Where does the word "computer" appear in the data? Copy every line that holds it.

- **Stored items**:
──────────────────────────────
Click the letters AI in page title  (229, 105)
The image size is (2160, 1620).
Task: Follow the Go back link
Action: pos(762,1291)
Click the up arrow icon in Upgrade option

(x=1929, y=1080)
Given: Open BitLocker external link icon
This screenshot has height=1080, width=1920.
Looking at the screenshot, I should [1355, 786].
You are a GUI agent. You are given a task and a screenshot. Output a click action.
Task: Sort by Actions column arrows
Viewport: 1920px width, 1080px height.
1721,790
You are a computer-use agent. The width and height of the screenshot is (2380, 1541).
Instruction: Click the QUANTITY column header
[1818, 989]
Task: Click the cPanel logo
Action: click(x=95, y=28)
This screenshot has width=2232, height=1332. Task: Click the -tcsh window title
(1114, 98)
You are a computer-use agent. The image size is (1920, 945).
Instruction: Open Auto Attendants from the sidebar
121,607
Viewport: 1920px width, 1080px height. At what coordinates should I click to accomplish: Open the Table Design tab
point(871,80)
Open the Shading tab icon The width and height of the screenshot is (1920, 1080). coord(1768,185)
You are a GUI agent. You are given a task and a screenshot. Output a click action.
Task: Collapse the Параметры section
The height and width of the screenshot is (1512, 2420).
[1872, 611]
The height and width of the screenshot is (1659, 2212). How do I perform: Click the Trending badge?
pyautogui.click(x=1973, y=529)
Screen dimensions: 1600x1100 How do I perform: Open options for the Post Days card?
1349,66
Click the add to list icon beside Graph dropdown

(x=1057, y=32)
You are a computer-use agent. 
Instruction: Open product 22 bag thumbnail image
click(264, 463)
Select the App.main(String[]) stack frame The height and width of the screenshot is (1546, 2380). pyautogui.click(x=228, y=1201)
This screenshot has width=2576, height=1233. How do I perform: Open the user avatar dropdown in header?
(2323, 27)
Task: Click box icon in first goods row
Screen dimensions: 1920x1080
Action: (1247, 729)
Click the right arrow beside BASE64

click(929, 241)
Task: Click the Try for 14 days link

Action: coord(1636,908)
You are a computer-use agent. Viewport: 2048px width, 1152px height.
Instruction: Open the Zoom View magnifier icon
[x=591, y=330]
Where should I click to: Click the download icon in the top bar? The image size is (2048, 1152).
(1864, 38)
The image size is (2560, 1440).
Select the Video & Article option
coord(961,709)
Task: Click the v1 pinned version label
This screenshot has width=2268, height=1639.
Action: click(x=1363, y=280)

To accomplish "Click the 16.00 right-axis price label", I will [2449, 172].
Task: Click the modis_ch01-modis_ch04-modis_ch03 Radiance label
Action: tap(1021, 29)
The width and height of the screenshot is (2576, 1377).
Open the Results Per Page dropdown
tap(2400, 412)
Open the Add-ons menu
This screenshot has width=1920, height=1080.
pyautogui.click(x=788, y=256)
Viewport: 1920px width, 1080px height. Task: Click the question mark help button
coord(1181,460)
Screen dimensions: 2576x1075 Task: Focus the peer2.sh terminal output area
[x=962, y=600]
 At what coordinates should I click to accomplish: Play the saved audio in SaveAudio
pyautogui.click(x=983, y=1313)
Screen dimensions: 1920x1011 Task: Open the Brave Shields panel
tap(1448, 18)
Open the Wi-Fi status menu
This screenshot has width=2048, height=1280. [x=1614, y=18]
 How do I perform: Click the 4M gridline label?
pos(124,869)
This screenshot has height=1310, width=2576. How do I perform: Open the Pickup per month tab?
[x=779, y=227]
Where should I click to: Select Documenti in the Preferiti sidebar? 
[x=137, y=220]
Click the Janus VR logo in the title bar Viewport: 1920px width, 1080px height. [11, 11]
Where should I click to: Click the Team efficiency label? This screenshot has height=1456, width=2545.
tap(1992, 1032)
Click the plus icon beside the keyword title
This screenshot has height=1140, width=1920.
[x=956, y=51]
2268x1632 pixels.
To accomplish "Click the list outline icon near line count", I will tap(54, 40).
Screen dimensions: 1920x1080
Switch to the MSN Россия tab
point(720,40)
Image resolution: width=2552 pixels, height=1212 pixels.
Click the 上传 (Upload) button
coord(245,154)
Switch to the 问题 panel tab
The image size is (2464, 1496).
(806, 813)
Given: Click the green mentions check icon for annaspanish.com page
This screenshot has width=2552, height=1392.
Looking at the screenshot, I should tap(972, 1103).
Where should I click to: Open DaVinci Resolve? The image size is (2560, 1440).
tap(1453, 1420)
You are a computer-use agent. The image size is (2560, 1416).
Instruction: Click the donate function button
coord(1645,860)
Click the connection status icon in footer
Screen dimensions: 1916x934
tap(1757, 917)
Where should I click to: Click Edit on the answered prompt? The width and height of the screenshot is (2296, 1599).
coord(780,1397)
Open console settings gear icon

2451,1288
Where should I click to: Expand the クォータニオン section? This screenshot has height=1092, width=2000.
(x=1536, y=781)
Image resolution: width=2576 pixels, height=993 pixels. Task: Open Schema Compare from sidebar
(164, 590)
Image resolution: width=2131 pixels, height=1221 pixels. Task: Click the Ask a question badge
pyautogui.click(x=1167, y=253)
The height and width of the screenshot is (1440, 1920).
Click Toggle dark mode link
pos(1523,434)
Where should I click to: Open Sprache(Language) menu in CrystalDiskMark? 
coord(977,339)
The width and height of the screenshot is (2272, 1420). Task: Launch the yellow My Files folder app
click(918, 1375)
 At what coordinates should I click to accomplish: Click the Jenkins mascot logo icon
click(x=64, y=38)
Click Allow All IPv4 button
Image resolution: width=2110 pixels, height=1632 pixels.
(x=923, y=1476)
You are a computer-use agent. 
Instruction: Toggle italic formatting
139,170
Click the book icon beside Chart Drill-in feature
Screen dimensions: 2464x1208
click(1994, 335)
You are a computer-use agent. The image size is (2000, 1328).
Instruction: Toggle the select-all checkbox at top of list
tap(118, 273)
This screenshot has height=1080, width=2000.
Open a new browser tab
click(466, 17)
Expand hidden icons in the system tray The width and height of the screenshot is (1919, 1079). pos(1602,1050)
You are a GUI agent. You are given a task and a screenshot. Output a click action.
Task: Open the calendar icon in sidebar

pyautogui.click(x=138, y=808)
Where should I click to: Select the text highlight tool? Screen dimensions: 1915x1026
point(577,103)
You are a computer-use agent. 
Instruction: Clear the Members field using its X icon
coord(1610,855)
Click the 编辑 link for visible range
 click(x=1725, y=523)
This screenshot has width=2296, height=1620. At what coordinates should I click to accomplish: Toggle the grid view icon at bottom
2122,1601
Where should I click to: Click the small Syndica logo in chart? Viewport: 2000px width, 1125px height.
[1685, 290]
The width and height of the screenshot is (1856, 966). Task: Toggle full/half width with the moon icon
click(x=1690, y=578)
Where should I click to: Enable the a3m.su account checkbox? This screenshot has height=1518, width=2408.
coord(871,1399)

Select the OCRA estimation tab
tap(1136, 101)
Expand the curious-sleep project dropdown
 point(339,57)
──────────────────────────────
- **RESPONSE TO THIS EXERCISE**:
You are a computer-use agent. The width and height of the screenshot is (2380, 1541).
You are a computer-use agent. The image size is (1920, 945).
You are a computer-use agent. 
You are a computer-use agent. Viewport: 2048px width, 1152px height.
You are a computer-use agent. The image size is (2560, 1416).
You are a computer-use agent. 
You are a computer-use agent. The image size is (2000, 1328).
You are a computer-use agent. 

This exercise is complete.